TASK DESCRIPTION
Number the lines of the entries, starting at the first line and ending at the line that contains "Action: (x=227, y=181)", and leave out any blank lines.

◇ ◇ ◇ ◇ ◇ ◇ ◇

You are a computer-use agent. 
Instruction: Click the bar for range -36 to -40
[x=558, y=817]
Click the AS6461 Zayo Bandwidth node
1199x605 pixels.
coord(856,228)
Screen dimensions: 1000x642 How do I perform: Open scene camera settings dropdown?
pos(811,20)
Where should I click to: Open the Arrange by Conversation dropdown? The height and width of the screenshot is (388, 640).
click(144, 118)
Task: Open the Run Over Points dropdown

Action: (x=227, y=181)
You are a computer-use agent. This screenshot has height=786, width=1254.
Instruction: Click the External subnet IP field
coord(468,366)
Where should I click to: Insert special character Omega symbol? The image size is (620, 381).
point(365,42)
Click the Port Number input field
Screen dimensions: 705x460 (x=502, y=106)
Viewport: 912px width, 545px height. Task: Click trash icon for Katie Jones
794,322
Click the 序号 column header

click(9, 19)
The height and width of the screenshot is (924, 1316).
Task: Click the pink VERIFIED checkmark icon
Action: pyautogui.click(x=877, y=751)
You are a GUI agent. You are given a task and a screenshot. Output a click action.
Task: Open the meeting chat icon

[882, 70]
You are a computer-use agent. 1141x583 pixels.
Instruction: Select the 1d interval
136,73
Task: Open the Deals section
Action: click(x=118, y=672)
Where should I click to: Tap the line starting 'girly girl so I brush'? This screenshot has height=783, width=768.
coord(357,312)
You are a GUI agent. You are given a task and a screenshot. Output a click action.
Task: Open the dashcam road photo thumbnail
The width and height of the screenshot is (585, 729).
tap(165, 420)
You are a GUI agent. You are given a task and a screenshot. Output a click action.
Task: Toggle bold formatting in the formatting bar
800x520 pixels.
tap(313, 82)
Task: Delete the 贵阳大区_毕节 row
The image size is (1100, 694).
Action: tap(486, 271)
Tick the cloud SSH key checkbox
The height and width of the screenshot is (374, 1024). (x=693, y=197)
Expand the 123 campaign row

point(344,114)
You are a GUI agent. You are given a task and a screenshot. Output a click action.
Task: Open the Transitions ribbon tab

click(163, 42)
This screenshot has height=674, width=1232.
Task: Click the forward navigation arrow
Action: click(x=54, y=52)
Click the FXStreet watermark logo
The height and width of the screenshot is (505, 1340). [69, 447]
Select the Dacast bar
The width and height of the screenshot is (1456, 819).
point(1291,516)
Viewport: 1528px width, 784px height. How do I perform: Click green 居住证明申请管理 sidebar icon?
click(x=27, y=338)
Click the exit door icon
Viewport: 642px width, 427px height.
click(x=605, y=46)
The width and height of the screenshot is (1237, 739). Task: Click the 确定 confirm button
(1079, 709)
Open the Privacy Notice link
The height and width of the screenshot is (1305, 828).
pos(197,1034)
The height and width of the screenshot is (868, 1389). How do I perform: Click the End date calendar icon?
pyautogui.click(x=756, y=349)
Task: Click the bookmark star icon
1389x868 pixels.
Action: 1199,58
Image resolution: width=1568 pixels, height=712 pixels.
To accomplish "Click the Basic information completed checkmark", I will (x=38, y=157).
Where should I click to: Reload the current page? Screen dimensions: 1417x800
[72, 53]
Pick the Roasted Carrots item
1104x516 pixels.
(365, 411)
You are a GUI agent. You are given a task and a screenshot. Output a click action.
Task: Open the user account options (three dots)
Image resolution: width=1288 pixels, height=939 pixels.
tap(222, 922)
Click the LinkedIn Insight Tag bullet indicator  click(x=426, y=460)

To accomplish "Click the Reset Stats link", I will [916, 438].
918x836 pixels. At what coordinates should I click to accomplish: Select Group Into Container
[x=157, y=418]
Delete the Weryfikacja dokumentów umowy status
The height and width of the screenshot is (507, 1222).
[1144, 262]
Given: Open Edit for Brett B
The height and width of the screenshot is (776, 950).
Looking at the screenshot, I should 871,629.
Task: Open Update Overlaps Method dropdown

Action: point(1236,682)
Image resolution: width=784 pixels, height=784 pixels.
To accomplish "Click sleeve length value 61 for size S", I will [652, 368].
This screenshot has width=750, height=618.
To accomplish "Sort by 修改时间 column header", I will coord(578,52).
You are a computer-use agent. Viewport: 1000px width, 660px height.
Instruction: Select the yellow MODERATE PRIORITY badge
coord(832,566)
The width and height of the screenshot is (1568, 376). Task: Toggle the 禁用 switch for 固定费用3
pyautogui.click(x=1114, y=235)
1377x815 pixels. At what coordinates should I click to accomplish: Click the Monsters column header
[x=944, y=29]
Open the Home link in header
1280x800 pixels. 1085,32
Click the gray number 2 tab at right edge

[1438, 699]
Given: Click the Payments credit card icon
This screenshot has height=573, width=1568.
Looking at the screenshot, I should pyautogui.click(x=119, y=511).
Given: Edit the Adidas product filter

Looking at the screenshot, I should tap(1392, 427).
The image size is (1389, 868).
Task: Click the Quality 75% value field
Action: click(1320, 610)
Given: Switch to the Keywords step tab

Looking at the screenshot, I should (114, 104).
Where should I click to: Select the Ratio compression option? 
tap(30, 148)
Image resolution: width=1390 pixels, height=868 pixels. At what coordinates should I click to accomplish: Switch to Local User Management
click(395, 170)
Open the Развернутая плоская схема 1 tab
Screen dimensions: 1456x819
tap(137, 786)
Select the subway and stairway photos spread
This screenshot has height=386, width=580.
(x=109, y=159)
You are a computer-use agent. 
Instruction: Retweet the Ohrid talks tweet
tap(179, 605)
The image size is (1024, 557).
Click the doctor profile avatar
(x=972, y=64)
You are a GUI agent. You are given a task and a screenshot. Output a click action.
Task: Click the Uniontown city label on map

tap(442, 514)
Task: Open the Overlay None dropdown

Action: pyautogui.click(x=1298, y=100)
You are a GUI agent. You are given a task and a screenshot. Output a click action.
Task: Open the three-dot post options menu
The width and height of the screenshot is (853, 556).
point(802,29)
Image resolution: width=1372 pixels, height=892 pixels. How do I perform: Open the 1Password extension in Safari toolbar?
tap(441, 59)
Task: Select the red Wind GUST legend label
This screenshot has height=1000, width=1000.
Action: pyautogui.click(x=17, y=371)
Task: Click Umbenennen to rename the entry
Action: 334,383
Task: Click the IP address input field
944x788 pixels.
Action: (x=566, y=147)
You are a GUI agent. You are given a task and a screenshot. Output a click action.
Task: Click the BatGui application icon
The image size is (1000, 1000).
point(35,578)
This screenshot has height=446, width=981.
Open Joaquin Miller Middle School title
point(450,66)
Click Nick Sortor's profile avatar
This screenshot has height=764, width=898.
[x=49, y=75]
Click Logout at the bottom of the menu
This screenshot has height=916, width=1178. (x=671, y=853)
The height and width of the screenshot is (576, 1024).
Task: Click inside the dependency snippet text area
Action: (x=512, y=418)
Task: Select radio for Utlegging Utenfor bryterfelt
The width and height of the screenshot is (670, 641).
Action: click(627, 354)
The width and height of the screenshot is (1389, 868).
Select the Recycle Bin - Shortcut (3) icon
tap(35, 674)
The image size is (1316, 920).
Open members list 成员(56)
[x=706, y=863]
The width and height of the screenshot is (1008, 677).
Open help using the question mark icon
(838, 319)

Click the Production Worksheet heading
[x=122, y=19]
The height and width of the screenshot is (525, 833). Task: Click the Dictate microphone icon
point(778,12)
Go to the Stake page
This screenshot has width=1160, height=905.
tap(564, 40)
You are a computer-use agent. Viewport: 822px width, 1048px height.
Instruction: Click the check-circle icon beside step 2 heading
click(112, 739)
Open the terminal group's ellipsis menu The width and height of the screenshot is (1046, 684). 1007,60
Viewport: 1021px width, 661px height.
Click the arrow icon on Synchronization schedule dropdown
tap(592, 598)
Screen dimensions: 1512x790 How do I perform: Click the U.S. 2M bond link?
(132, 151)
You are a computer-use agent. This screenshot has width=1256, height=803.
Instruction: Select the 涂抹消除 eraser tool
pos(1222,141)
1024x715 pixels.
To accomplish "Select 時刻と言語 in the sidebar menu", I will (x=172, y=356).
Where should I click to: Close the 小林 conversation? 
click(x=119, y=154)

◇ ◇ ◇ ◇ ◇ ◇ ◇

EXERCISE RESULT
1. You are a computer-use agent. 
2. Instruction: Click the bar for range -36 to -40
3. [x=558, y=817]
4. Click the AS6461 Zayo Bandwidth node
5. 1199x605 pixels.
6. coord(856,228)
7. Screen dimensions: 1000x642 How do I perform: Open scene camera settings dropdown?
8. pos(811,20)
9. Where should I click to: Open the Arrange by Conversation dropdown? The height and width of the screenshot is (388, 640).
10. click(144, 118)
11. Task: Open the Run Over Points dropdown
12. Action: (x=227, y=181)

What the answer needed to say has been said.